Here are a few important trees which occur in the Piedmont of North Carolina. Also some images from a field notebook. An inappropriate pen was used in the field notebook, so apologies for the smears.
Sweetgum (Liquidambar styraciflua) Can have these weird flanges on the branches. Leaves spiky gum balls everywhere. Leaves shaped like stars. Same type of bark as Tuliptree.
Tuliptree (Liriodendron tulipifera) Really tall. Really straight. Leaves shaped like a child’s drawing of a tulip. Flowers look really cool. Same type of bark as Sweetgum.
American Sycamore (Platanus occidentals) Scaley, peely bark which looks like Madrone or Crepe Myrtle bark a few feet above the ground. Green patches in the bark can photosynthesize, which is a useful thing for a tree.
American Beech (Fagus grandifolia) Keeps its leaves way into the winter. Has a really oval shaped leave with tiny teeth at the ends of each of the leaf veins. Bark is really smooth and people like to carve their initials into it.
Eastern Redcedar (Juniperus virginians) Bark is not as fuzzy as Western Red Cedar. This is not helpful for people who don’t know what Western Red Cedar looks like.
White Oak (Quercus alba) It’s an oak. So looks like an oak tree. Leaves are not pointy, those are Red Oaks. The bark is gray and sort of scaly and comes off in strips or plates.
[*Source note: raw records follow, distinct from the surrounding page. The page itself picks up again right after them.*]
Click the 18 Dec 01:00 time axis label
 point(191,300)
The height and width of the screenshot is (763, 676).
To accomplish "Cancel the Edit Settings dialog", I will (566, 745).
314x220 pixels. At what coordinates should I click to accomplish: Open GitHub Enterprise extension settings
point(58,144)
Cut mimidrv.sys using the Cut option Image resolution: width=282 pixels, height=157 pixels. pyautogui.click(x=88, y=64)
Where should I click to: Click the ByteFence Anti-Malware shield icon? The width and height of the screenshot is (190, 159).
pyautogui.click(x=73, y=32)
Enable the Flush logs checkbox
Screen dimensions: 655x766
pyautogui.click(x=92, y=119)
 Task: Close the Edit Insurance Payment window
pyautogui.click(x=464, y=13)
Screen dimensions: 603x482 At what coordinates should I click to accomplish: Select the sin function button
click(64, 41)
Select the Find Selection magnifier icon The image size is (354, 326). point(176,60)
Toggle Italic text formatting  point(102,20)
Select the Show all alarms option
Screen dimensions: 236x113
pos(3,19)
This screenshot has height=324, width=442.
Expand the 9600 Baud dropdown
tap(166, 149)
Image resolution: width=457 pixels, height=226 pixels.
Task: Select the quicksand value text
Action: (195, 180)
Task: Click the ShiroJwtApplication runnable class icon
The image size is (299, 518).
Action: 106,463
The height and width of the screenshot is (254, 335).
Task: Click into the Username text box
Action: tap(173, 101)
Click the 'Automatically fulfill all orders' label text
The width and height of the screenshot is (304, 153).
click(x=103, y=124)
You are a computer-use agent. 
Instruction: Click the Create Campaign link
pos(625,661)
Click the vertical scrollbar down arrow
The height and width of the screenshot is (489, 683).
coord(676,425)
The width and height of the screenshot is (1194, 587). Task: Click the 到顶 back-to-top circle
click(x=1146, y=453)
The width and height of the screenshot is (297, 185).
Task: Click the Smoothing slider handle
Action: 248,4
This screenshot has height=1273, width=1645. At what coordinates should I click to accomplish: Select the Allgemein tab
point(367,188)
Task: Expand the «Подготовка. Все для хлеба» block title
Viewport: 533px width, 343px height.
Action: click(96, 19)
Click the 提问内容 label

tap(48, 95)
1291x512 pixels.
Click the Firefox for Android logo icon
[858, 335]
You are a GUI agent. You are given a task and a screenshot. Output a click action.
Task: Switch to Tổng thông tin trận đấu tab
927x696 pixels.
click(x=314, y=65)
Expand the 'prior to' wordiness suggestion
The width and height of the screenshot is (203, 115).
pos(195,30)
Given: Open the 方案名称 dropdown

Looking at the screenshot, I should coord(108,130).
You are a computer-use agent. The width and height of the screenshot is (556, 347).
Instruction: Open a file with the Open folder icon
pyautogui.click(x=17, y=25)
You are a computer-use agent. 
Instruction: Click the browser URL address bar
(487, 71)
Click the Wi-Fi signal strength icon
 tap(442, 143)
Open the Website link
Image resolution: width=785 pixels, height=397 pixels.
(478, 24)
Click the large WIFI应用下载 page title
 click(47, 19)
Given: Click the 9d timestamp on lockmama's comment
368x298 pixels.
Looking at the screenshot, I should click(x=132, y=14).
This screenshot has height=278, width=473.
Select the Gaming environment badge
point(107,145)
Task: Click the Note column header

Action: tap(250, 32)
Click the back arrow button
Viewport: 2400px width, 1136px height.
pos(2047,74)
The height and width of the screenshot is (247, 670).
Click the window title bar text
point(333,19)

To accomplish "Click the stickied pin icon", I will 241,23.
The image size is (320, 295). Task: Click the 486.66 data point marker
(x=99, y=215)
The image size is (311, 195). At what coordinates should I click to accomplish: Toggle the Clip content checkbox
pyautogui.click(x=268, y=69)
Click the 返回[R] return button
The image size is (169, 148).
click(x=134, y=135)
Flowering Dogwood (Cornus florida) Alligator skin bark. A smallish tree. Really simple leaves. Very cool four petaled flower that gets put on a lot of jewelry around here.
Sourwood (Oxydendrum arboreum) Redish blocky bark. Also it leans a lot. Leaves apparently taste sort of sour so are nice to chew if you’re into that kind of thing.